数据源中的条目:

%%

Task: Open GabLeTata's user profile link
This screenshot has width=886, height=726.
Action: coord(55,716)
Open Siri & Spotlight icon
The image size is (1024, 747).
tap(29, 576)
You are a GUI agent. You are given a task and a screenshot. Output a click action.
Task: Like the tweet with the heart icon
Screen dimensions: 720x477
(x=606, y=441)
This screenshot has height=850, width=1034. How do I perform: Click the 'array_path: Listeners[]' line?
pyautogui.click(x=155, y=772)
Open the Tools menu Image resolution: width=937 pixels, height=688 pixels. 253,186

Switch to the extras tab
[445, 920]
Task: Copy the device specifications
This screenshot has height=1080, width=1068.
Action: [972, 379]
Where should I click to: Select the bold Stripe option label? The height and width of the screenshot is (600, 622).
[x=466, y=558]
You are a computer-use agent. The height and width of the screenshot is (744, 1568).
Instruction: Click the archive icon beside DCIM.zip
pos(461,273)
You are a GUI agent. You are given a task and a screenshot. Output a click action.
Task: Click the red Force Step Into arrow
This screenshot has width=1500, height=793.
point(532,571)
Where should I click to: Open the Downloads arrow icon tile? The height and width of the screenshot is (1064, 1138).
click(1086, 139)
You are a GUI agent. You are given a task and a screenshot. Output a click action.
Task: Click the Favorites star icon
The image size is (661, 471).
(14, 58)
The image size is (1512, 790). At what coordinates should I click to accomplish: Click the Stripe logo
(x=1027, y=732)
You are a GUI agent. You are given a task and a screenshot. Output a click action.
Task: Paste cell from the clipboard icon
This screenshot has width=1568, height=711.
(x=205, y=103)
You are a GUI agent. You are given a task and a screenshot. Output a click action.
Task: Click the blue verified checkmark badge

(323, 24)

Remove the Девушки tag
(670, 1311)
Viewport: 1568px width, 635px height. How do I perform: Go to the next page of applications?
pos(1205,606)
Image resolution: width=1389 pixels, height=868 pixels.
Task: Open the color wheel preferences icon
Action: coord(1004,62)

%%

请把上面的全部记录重写一遍，将其中的“Stripe”替换成“PayPal”，其余内容一律保持原样。

» 练习结果:
Task: Open GabLeTata's user profile link
This screenshot has width=886, height=726.
Action: coord(55,716)
Open Siri & Spotlight icon
The image size is (1024, 747).
tap(29, 576)
You are a GUI agent. You are given a task and a screenshot. Output a click action.
Task: Like the tweet with the heart icon
Screen dimensions: 720x477
(x=606, y=441)
This screenshot has height=850, width=1034. How do I perform: Click the 'array_path: Listeners[]' line?
pyautogui.click(x=155, y=772)
Open the Tools menu Image resolution: width=937 pixels, height=688 pixels. 253,186

Switch to the extras tab
[445, 920]
Task: Copy the device specifications
This screenshot has height=1080, width=1068.
Action: [972, 379]
Where should I click to: Select the bold PayPal option label? The height and width of the screenshot is (600, 622).
[x=466, y=558]
You are a computer-use agent. The height and width of the screenshot is (744, 1568).
Instruction: Click the archive icon beside DCIM.zip
pos(461,273)
You are a GUI agent. You are given a task and a screenshot. Output a click action.
Task: Click the red Force Step Into arrow
This screenshot has width=1500, height=793.
point(532,571)
Where should I click to: Open the Downloads arrow icon tile? The height and width of the screenshot is (1064, 1138).
click(1086, 139)
You are a GUI agent. You are given a task and a screenshot. Output a click action.
Task: Click the Favorites star icon
The image size is (661, 471).
(14, 58)
The image size is (1512, 790). At what coordinates should I click to accomplish: Click the PayPal logo
(x=1027, y=732)
You are a GUI agent. You are given a task and a screenshot. Output a click action.
Task: Paste cell from the clipboard icon
This screenshot has width=1568, height=711.
(x=205, y=103)
You are a GUI agent. You are given a task and a screenshot. Output a click action.
Task: Click the blue verified checkmark badge

(323, 24)

Remove the Девушки tag
(670, 1311)
Viewport: 1568px width, 635px height. How do I perform: Go to the next page of applications?
pos(1205,606)
Image resolution: width=1389 pixels, height=868 pixels.
Task: Open the color wheel preferences icon
Action: coord(1004,62)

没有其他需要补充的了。